HABIF M; DO CARMO S; BAEZ, MARÍA V.; COLETTIS, N; CERCATO M; SALAS D; ACUTAIN MF; SISTER C; BERKOWICZ V; CANAL MP; GONZALEZ-GARELLO T; CUELLO C; JERUSALINSKY D

Frontiers in Aging Neuroscience

Frontiers Media S.A.

Lugar: Lausanne; Año: 2021

1663-4365

Accruing evidence supports the hypothesis that memory deficits in early Alzheimer Disease (AD) might be due to synaptic failure caused by accumulation of intracellular amyloid beta (Aβ) oligomers, then secreted to the extracellular media. Transgenic mouse AD models provide valuable information on AD pathology. However, the failure to translate these findings to humans calls for models that better recapitulate the human pathology.

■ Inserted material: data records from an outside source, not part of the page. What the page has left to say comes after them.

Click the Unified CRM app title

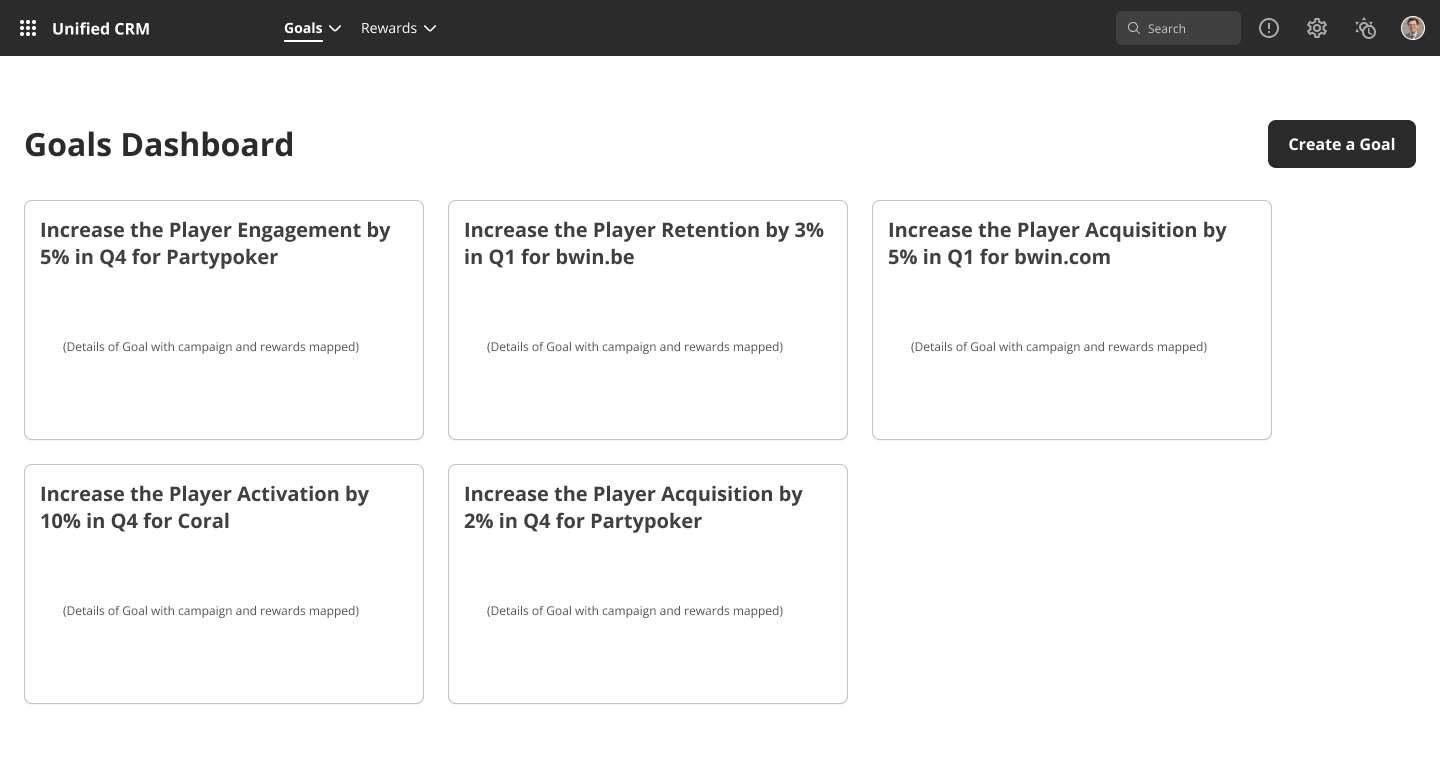point(101,28)
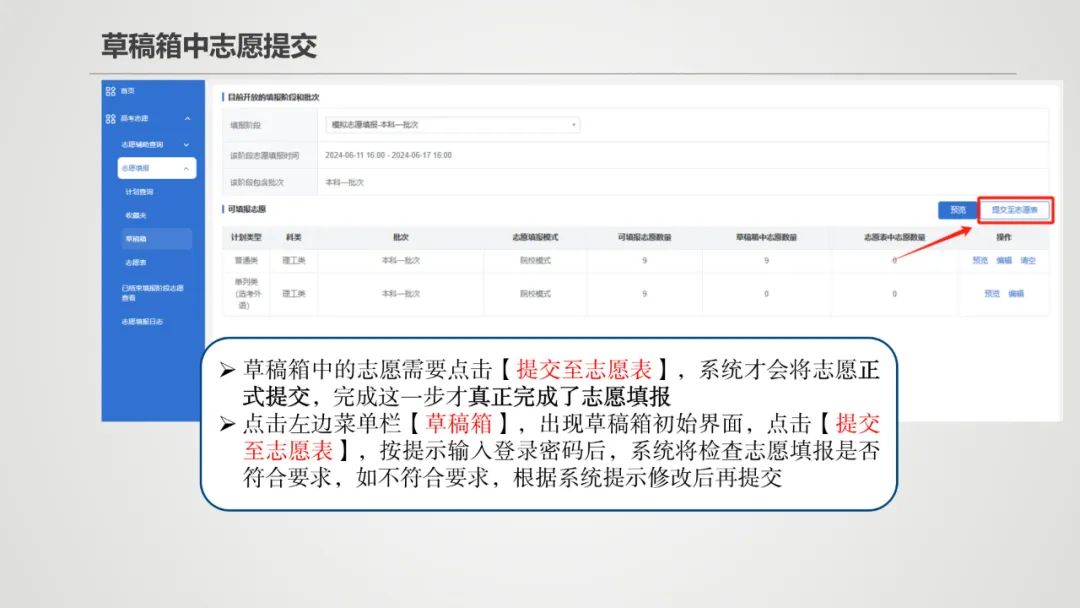Select the 模拟志愿填报-本科一批次 combo box
The width and height of the screenshot is (1080, 608).
(450, 124)
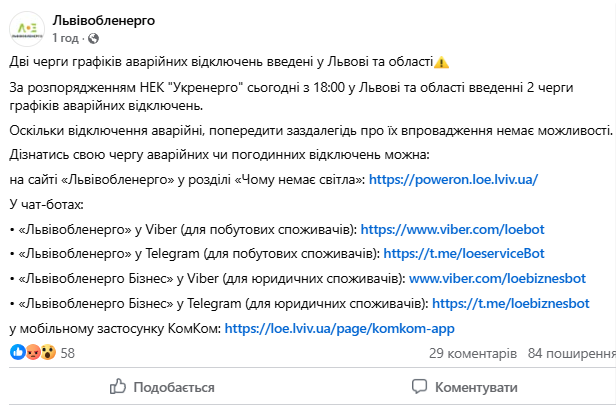This screenshot has height=405, width=616.
Task: Open the poweron.loe.lviv.ua link
Action: pyautogui.click(x=453, y=179)
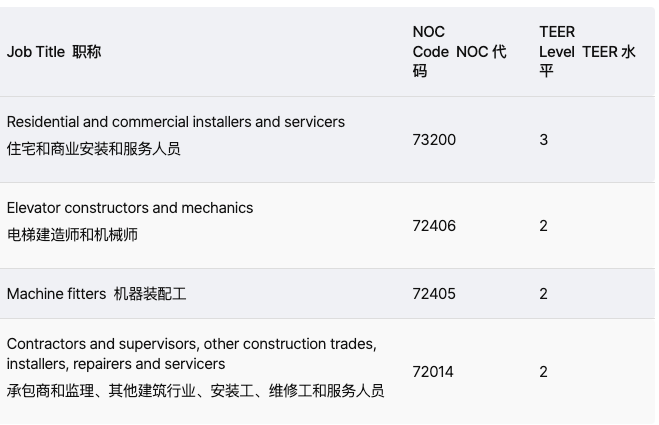Viewport: 659px width, 425px height.
Task: Click TEER level 3 value
Action: 544,140
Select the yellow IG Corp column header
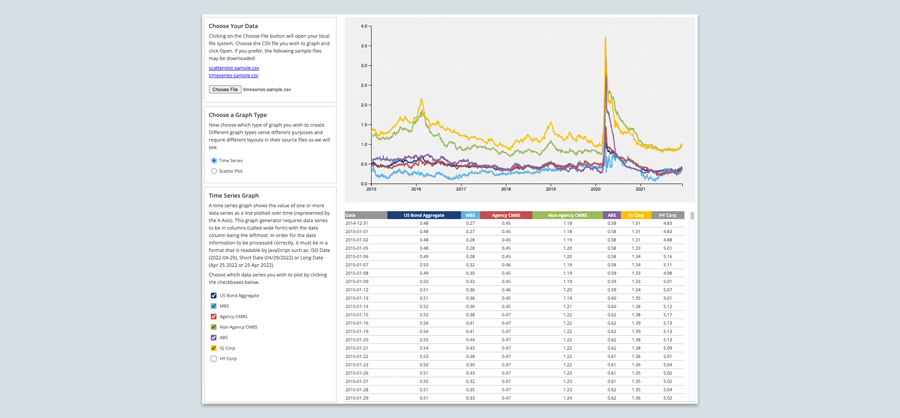 tap(636, 215)
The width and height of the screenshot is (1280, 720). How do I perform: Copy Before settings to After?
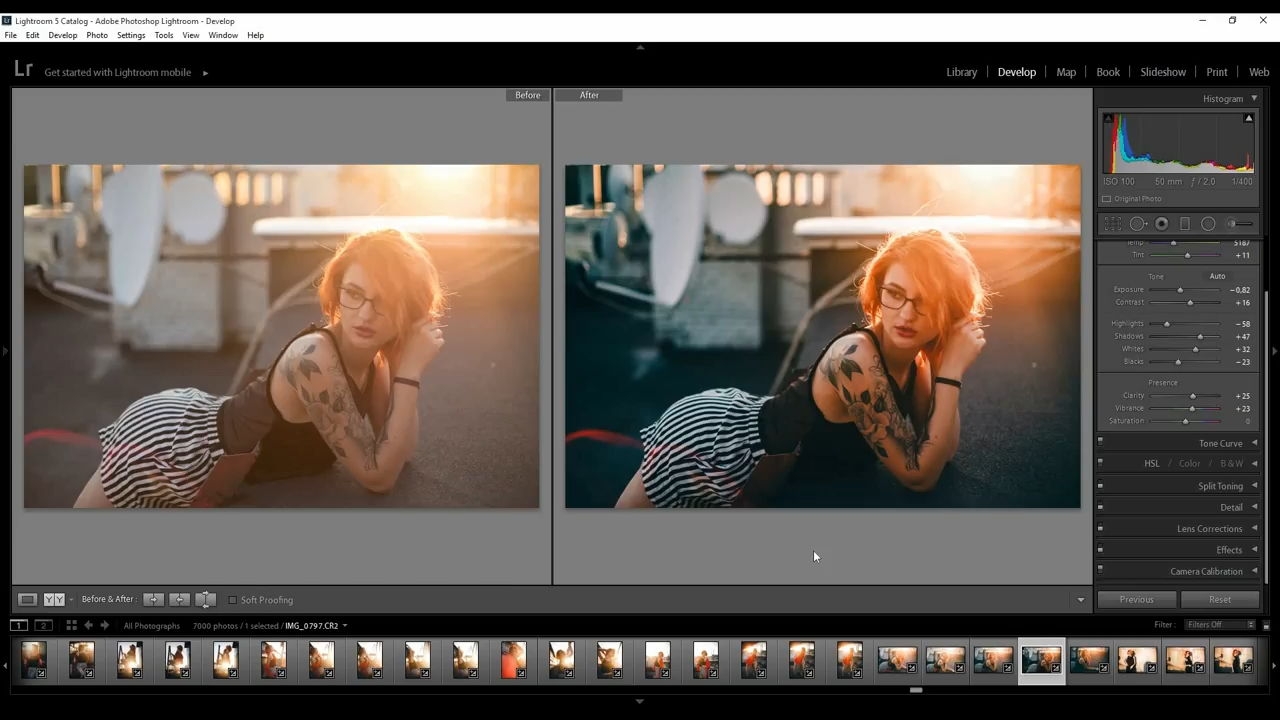[x=153, y=600]
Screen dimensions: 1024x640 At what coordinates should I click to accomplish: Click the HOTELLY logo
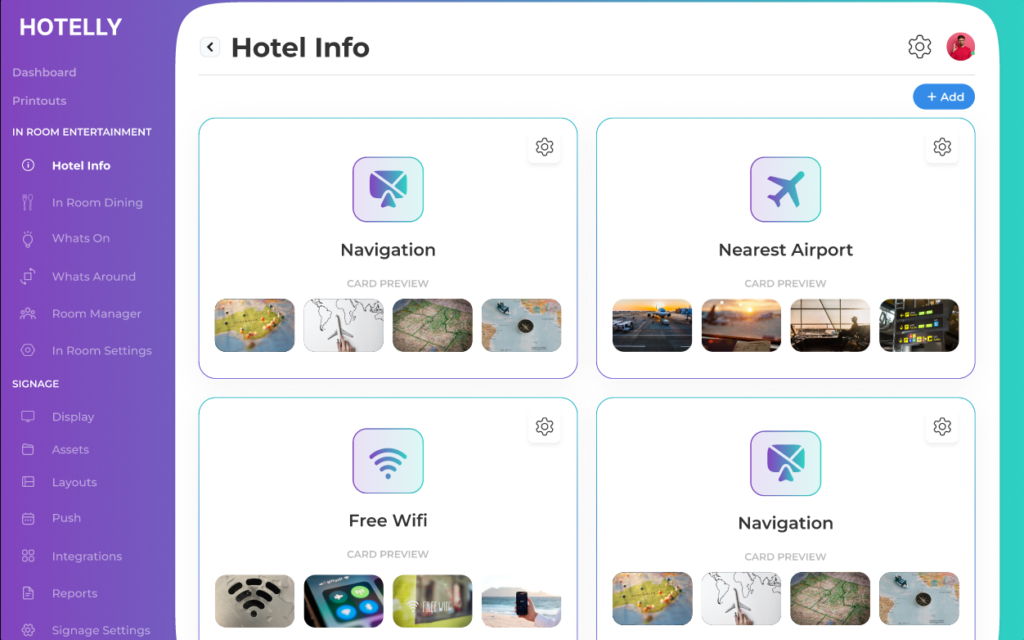coord(70,28)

McGill-R-Thy1-APP transgenic (Tg) rat expresses the human amyloid precursor protein (APP751) with the Swedish and Indiana mutations (of familial AD), leading to an AD-like slow-progressing brain amyloid pathology. Therefore, it offers a unique opportunity to investigate learning and memory abilities at early stages of AD, when Aβ accumulation is restricted to the intracellular compartment, prior to plaque deposition. Our goal was to further investigate early deficits in memory, particularly long-term memory in McGill-R-Thy1-APP heterozygous (Tg+/-) rats. Short-term- and long-term habituation to an open field were preserved in 3, 4 and 6 month old (Tg+/-). However, long-term memory of inhibitory avoidance to a foot-shock, novel object-recognition and social approaching behavior were seriously impaired in 4 month old (Tg+/-) male rats, suggesting that they are unable to either consolidate and/or evoke such associative and discriminative memories with aversive, emotional and spatial components. The long-term memory deficits were accompanied by increased transcript levels of genes relevant to synaptic plasticity, learning and memory processing in the hippocampus, such as GRIN2B, PSD-95, CaMKIIβ and SYN. Our findings indicate that in addition to the previously well-documented deficits in short-term memory, McGill-R-Thy1-APP rats also display long-term-memory deficits and deep social behavior alterations at early stages of the pathology. This highlights the importance of Aβ oligomers and emphasizes the validity of the model to study AD-like early processes, with potentially predictive value.